● **Text for analysis**:

---

Swedish poet and author (1897–1974)

Ingeborg Fredrika Björklund ( – ) was a Swedish author.

She was born in 1897 to Wilhelm Björklund, a civil engineer, and Emma Häggberg Björklund. She studied at Lund University in 1919–20, and earned a teacher's degree in Gothenburg in 1924. In 1927 she went on study trips to Germany and the Soviet Union. Björklund's first novel, En kvinna på väg, was published in 1926. This was followed by Våren (1930), Månen över Lund (1931) and Han som sjöng (1935), a trilogy of novels centring on the issues faced by a single woman in a male-dominated world. Her first collection of poetry, Den spända strängen, was published in 1927, and dealt primarily with feminist and radical political issues. This was followed by the collections Ropet efter lycka (1928), Kärleksdikt (1932), Famn (1934) and Hemligt budskap (1938).

---

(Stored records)
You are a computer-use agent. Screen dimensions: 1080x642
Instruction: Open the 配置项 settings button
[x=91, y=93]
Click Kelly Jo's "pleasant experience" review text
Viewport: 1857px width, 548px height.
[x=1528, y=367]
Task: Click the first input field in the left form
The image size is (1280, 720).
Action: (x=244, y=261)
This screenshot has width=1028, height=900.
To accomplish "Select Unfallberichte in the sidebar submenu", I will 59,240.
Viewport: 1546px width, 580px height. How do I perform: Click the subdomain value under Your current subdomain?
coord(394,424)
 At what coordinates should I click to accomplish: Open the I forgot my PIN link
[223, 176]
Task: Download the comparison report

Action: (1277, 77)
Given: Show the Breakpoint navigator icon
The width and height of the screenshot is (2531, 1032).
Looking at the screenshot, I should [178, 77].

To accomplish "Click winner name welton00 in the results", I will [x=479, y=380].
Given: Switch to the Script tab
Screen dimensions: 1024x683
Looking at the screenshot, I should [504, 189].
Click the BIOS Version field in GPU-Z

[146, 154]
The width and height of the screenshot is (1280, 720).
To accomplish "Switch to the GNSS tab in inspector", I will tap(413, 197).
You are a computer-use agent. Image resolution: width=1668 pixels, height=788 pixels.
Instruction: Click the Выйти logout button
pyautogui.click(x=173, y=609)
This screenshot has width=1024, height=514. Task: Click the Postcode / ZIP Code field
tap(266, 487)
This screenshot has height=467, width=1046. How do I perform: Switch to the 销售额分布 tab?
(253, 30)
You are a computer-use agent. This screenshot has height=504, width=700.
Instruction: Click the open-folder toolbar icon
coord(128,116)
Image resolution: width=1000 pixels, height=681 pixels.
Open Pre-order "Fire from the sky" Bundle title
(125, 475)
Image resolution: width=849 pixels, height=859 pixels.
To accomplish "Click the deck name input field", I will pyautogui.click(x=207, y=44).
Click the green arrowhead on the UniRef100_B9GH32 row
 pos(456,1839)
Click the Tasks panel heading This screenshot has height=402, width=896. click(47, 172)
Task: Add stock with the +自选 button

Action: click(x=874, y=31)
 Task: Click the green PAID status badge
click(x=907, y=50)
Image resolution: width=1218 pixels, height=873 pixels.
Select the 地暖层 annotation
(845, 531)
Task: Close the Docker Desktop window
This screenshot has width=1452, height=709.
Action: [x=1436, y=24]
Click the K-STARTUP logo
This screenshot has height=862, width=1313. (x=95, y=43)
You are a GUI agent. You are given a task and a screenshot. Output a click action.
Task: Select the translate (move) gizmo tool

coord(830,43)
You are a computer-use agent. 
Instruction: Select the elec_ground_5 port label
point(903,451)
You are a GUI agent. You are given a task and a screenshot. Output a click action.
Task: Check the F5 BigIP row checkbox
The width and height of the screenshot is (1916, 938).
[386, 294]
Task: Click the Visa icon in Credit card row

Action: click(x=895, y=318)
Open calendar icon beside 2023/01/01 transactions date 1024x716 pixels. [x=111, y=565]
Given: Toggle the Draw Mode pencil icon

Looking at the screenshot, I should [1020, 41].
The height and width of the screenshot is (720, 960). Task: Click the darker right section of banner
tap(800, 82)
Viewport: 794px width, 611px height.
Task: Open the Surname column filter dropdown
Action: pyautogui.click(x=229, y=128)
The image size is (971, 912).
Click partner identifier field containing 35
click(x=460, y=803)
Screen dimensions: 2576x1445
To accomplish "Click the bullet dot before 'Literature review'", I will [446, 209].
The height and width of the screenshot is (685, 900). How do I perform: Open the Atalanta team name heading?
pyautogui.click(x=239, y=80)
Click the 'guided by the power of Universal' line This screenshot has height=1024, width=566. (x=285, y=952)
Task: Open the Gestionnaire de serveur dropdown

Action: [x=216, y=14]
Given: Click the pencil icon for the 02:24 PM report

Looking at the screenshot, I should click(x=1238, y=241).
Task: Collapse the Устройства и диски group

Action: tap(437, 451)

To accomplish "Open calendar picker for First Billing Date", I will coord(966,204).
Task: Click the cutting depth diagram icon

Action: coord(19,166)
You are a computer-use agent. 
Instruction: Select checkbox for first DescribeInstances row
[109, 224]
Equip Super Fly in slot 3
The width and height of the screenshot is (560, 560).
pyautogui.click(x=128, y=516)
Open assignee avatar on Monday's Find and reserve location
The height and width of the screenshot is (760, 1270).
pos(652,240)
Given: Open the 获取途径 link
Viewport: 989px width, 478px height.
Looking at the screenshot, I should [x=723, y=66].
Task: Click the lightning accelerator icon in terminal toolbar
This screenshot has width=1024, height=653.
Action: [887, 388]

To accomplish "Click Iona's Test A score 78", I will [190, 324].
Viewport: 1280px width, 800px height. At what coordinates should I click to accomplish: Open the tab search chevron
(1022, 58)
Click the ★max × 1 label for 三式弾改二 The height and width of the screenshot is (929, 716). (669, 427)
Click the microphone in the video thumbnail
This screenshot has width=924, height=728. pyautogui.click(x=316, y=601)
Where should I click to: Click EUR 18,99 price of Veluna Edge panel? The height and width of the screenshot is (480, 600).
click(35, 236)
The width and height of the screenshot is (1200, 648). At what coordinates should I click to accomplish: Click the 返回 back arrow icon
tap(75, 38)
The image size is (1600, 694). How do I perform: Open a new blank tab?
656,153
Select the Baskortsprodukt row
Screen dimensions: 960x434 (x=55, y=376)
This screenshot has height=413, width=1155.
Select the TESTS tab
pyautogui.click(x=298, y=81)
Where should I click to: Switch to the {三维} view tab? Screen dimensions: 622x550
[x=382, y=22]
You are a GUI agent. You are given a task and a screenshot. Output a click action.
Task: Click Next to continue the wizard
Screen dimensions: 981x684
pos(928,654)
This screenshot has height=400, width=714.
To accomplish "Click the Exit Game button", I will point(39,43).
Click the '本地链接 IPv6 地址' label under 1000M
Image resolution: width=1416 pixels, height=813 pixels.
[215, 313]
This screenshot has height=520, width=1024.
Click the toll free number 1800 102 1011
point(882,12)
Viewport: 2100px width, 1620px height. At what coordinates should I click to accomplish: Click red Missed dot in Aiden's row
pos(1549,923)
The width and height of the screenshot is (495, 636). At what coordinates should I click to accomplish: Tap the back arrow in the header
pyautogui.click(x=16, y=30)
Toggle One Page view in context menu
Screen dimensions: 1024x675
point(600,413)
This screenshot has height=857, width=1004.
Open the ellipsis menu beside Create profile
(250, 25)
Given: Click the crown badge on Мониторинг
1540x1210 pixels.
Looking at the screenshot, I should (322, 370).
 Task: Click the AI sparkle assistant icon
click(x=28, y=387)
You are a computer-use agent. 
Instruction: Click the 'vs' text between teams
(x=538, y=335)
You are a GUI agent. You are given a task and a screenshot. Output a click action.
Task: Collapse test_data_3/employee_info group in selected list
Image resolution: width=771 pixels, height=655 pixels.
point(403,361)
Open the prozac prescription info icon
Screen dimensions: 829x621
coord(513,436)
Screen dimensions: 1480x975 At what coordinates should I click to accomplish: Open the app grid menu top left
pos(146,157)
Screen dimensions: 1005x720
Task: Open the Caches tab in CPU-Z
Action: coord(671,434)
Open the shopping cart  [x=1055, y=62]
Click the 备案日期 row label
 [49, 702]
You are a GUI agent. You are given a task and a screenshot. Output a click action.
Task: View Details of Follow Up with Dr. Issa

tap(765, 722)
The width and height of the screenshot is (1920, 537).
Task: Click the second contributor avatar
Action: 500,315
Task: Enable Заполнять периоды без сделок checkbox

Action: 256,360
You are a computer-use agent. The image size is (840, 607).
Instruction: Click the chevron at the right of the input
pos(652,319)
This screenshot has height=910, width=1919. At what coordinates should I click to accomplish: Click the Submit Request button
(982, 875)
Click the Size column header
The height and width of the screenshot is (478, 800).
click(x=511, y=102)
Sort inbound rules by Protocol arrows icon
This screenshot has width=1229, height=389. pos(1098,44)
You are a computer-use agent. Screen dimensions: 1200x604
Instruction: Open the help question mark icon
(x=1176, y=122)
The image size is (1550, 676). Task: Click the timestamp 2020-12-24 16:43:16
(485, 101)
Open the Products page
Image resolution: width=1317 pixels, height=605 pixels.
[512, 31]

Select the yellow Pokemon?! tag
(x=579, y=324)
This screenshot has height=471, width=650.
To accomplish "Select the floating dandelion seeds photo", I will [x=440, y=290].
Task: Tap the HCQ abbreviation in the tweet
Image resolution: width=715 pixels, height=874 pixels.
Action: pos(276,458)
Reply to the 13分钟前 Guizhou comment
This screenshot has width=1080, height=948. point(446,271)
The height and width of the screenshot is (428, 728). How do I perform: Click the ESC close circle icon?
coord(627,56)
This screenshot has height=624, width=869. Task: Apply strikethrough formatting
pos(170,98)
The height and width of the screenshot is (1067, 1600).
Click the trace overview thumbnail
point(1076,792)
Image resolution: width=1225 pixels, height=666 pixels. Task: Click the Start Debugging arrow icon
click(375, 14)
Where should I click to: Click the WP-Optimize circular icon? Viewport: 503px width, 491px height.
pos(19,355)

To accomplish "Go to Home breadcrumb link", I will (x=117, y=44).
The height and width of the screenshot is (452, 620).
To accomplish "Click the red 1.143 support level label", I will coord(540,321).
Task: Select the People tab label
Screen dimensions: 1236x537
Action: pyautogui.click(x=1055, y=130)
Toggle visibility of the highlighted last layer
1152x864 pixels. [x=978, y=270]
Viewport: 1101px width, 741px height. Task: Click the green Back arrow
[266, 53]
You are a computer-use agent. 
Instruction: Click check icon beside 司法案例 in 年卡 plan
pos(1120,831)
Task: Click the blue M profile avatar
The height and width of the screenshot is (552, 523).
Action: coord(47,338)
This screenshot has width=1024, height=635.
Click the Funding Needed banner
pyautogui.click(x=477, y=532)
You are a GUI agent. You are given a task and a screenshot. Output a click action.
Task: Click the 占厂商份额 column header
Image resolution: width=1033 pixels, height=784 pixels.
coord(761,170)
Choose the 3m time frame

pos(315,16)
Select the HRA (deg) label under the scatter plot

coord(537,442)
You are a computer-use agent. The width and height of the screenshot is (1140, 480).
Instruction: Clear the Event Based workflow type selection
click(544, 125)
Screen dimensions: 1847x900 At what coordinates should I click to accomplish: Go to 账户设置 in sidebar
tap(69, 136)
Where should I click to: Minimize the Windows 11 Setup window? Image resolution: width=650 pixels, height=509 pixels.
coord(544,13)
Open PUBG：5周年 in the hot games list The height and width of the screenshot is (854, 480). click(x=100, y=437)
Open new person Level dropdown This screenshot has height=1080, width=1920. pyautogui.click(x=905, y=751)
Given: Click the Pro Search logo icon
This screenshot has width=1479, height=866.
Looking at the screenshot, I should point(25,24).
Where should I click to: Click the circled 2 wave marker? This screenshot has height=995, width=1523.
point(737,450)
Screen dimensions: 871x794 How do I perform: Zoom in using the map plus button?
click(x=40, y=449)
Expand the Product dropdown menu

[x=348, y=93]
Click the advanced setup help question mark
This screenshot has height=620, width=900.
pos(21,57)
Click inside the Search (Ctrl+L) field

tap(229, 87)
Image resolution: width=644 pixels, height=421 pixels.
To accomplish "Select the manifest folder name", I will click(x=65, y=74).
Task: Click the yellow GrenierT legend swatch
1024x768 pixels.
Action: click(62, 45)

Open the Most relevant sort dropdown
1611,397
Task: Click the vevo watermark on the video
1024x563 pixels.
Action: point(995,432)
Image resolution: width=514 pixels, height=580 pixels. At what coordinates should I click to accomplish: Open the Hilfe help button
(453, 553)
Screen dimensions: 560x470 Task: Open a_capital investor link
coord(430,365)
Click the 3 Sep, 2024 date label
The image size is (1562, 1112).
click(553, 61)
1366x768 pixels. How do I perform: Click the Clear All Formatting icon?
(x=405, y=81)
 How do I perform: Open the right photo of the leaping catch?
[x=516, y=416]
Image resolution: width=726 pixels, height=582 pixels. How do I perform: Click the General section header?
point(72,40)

---

● **What this exercise asks**:
• A. Answer these questions from the text about Ingeborg Björklund:
(i) In what year did she earn her teacher's degree?
(ii) What was the title of her first novel?
(iii) What was the title of her first poetry collection?
• B. Please set down everything in the Ingeborg Björklund text from "She was born" down to "Hemligt budskap (1938).", word for word.
• C. Resume the text about Ingeborg Björklund after its last sentence and carry it forward.
The records were drawn from a separate source and have no connection to the text about Ingeborg Björklund.

● **Written answers**:
• A.
(i) 1924
(ii) En kvinna på väg
(iii) Den spända strängen

• B.
She was born in 1897 to Wilhelm Björklund, a civil engineer, and Emma Häggberg Björklund. She studied at Lund University in 1919–20, and earned a teacher's degree in Gothenburg in 1924. In 1927 she went on study trips to Germany and the Soviet Union. Björklund's first novel, En kvinna på väg, was published in 1926. This was followed by Våren (1930), Månen över Lund (1931) and Han som sjöng (1935), a trilogy of novels centring on the issues faced by a single woman in a male-dominated world. Her first collection of poetry, Den spända strängen, was published in 1927, and dealt primarily with feminist and radical political issues. This was followed by the collections Ropet efter lycka (1928), Kärleksdikt (1932), Famn (1934) and Hemligt budskap (1938).

• C.
Björklund worked as an editor for the Saturday supplement of the Swedish communist newspaper Folkets Dagblad Politiken in the period 1928–32. She also was a colleague of the Swedish communist Albin Amelin on the magazine Mänsklighet in 1934.

Björklund was married three times, and had two children. Her first child, Bertil, who later went on to become a professor of medicine at Karolinska Institute, was born in 1921. She also had another son, Vilhelm Bexell, in 1936, who went on to become a journalist.